Procedural and 3-Year Outcomes of Peripheral Vascular Interventions Performed in Office-Based Labs: LIBERTY 360 Sub-Analysis

Stefanos Giannopoulos, George Pliagas, Ehrin J Armstrong, Stefanos Giannopoulos, George Pliagas, Ehrin J Armstrong

Abstract

Objective: Few data are available on the safety of interventions for peripheral arterial disease (PAD) performed in the office-based laboratory (OBL) setting. Thus, the aim of this study was to investigate the short- and late-term outcomes of patients treated in OBL vs hospital settings.

Methods: We included patients with PAD treated with any United States Food and Drug Administration approved or cleared devices for distal femoropopliteal and/or infrapopliteal disease. Data were retrieved from the LIBERTY 360 study. A propensity-scored, matched analysis was conducted and hazard ratios with the respective 95% confidence intervals were synthesized to examine the outcomes after interventions at OBL vs non-OBL settings.

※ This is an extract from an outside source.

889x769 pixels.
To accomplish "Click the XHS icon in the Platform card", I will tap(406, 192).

Results: A total of 710 propensity-scored patients (355 OBL patients and 355 non-OBL patients) with 907 treated lesions (454 OBL lesions and 453 non-OBL lesions), were included. For almost all subjects, balloon angioplasty was the preferred treatment approach (341 [96.1%] in the OBL group vs 353 [99.4%] in the non-OBL group; P<.01), with bail-out stenting necessary in 5.1% of the OBL group and 3.1% of the non-OBL group. Overall, significant angiographic complications occurred in 7.8% of all patients treated, with no differences between the 2 groups. The risk for all-cause death, target-vessel revascularization, and major amputation and death combined was similar between the 2 groups during 3-year follow-up.

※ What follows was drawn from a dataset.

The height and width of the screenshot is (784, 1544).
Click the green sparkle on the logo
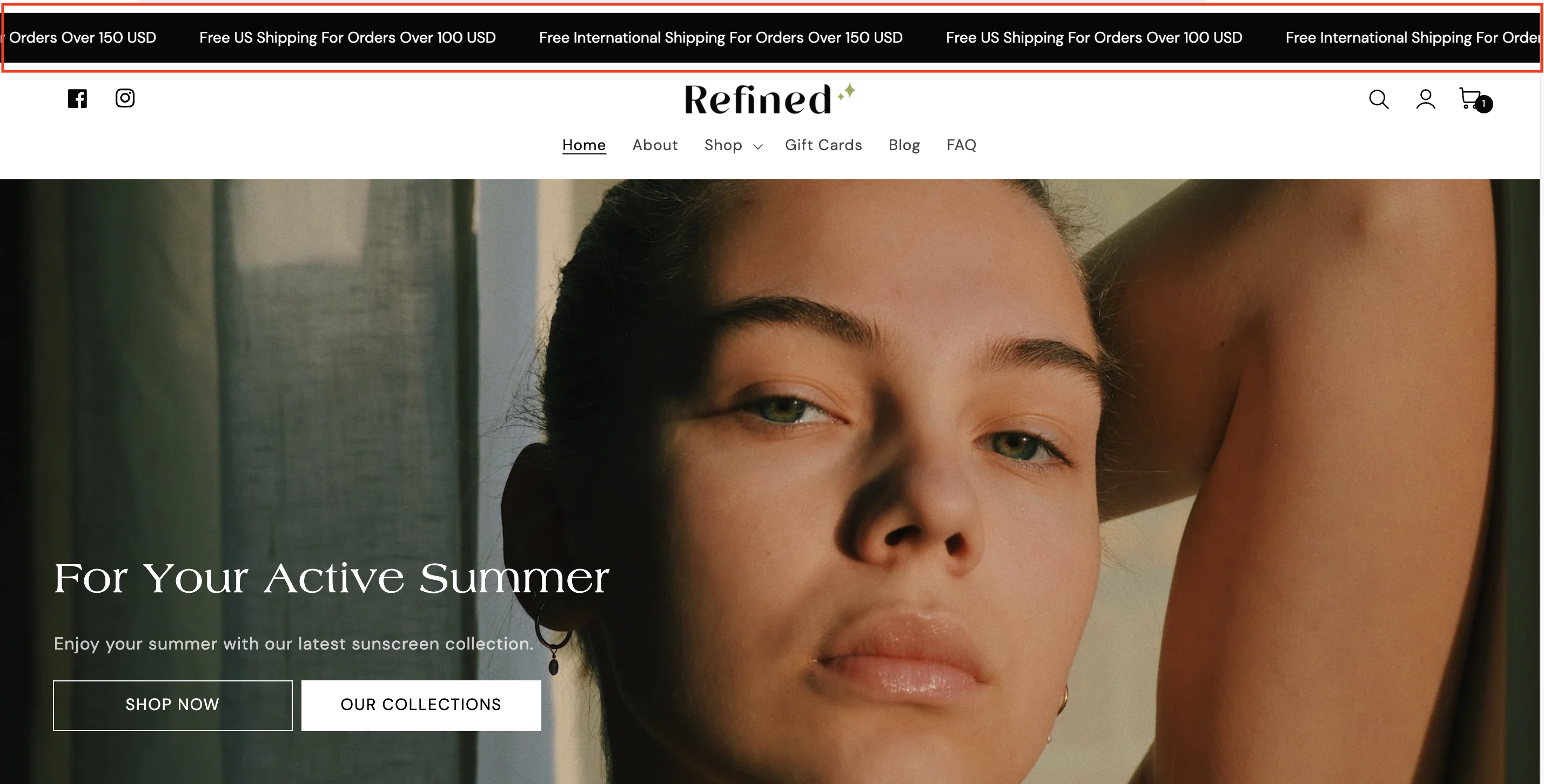tap(847, 92)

Conclusions: Peripheral artery endovascular interventions in patients with chronic threatening ischemia or claudication, performed in the OBL setting, are safe and associated with favorable outcomes at 3 years of follow-up. These results demonstrate that treatment at OBLs is comparable to non-OBL settings. Further comparative studies and larger registries are needed to benchmark procedural quality and long-term outcomes.

Keywords: amputation; angioplasty; office-based laboratory; peripheral arterial disease.